Tapi Rini kelihatannya serius dengan pertanyaannya. Dan itu, senyumnya tak menghilang dari wajahnya yang jelita. Rini selama ini lumayan judes terhadapnya. Tidak pernah bersikap semanis ini. Ah, mungkin ini pertanda bagus.
"Ehh, Uhh, I..iya Rin. Terus terang aku sangat menyukaimu. Kalau kamu..?" Raka agak gagap pada mulanya. Jantungnya berdebar keras menunggu jawaban Rini.
Senyum di wajah Rini makin lebar. Raka merasakan jantungnya perlahan normal kembali.
"Iya Raka. Aku pun menyukaimu. Maukah kamu jadi pacarku? Dan maukah kamu menuruti permintaanku sebagai syarat menjadi pacarku?"
Tanpa berpikir panjang Raka mengangguk-angguk seperti burung Pelatuk.
Rini tertawa lirih lalu bangkit berdiri. Tangannya diangsurkan ke Raka. Mengajaknya masuk rumah.

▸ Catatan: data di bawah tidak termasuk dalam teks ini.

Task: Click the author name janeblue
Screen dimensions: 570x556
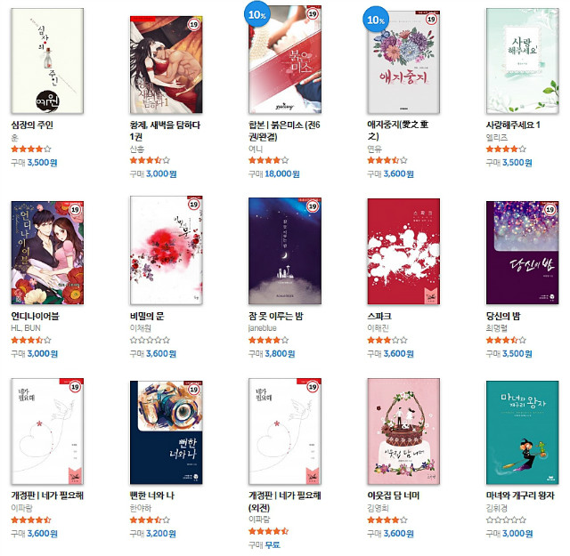Action: coord(263,328)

Raka agak kikuk. Menduga-duga. Hmm, mungkin mau diperkenalkan kepada orang tuanya barangkali. Wah, Rini serius sekali.
Raka ikut berdiri. Memegang tangan dingin Rini. Buru-buru dilepaskannya sambil minta maaf kepada Rini. Gawai di saku celananya bergetar-getar terus. Ada telpon masuk. Sedari tadi memang tapi diabaikannya karena suasana yang begitu hangat dengan Rini. Raka takut ini dari ibunya. Ibunya sedang sakit di rumah.
Rini duduk kembali saat Raka meraih gawainya dan mendekatkan ke telinga.

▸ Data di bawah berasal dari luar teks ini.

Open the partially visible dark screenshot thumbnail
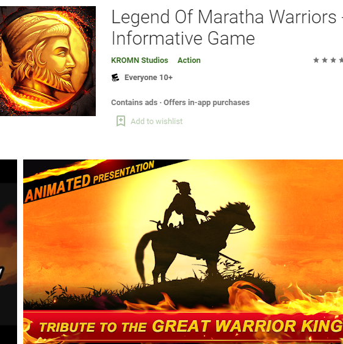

"Raka! Aku sudah terkantuk-kantuk menunggu kamu sedari tadi! Kamu kemana saja? kalau memang tidak jadi kabarin dong. Jangan membuatku menunggu tak tentu. Tugas ini penting sekali bagiku. Besok harus sudah masuk dosen pembimbing. Kalau tidak aku harus mengulang penelitianku tau!" Suara melengking tinggi yang sangat dikenalnya membuat Raka tertegun membatu. Itu suara Rini!
Jadi?
Raka tidak mendengar lagi cerocosan suara Rini di gawai. Pandangannya terpaku kepada Rini di depannya yang masih tersenyum. Makin lama makin lebar. Dilanjutkan dengan tawa panjang. Cekikikan.